Mitt and the Six Dwarfs

06 June 2011 |permalink | email article

The second Republican debate in the presidential primary season will offer candidates their first real challenge to debate Mitt Romney, the current front runner, a week from tonight at St. Anselm College in New Hampshire. Romney, whose announcement of candidacy in the Granite State barely made the front page of the Union Leader, and was trumped by Sarah Palin’s politics of winging it to the dismay of the media,  could have a rough night.

The six dwarfs, with their number certain to climb by early summer, include Tim Pawlenty, Rick Santorum, Ron Paul, Herman Kaine, Newt Gingrich and Michele Bachmann. Romney skipped the first debate May 5 in South Carolina sponsored by the Fox News Channel and the state GOP which had stringent rules.
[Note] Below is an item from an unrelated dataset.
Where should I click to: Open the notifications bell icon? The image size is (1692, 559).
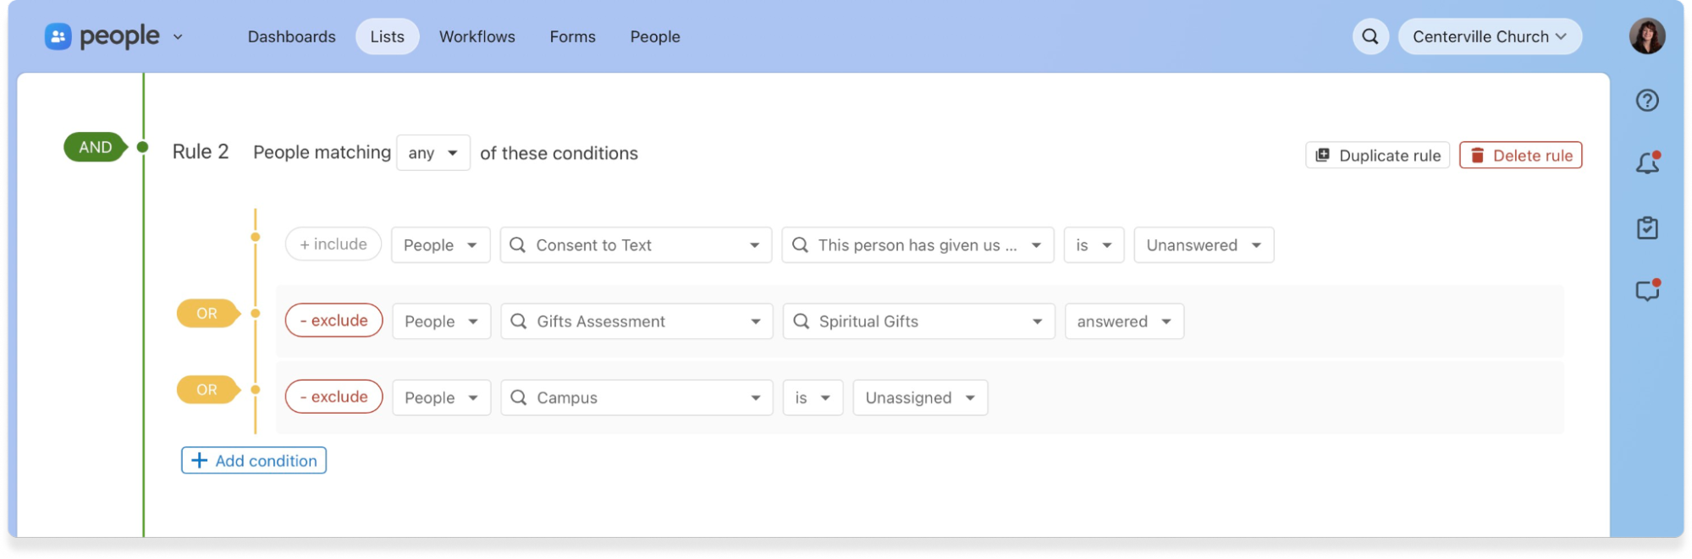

This time organizers CNN, WMUR-TV and New Hampshire’s Union Leader newspaper have rules which candidates must take substantive steps toward a candidacy or have demonstrated an average of at least three percent in three national polls in April and May, or at two percent in the May University of New Hampshire poll. Palin told WMUR last week, “That’s quite soon. So no, I don’t think I’m going to be there.” With her invention of the “Wild Goose Chase Tour,” as the New York Times described it, she doesn’t need to bother.

Golf Summit

President Obama, who likes public courses, and House Speaker John Boehner who prefers private courses, are passionate golfers. The issue, when the two are scheduled to tee off on June 18, is getting both to get real about bipartisan talks over the budget and debt ceiling. Vice President Joe Biden is given credit by Boehner for progress in the talks. 

Quotable

“In the 18 months since the Great Recession, which ended in June 2009, U.S. annualized corporate profits rose 42 percent, to a record $1.68 trillion in the forth quarter of 2000,” Time magazine reported in its June 6 issue. Citizens for Tax Justice looked at 12 Fortune 500 companies from 2000-10 and found than on $171 billion on profits earned, their effective tax rate was negative-1.5 percent because of corporate loopholes, shelters and tax breaks.” This led New York Times columnist Charles M. Blow to opine that “Corporations aren’t hurting. They’re hoarding.”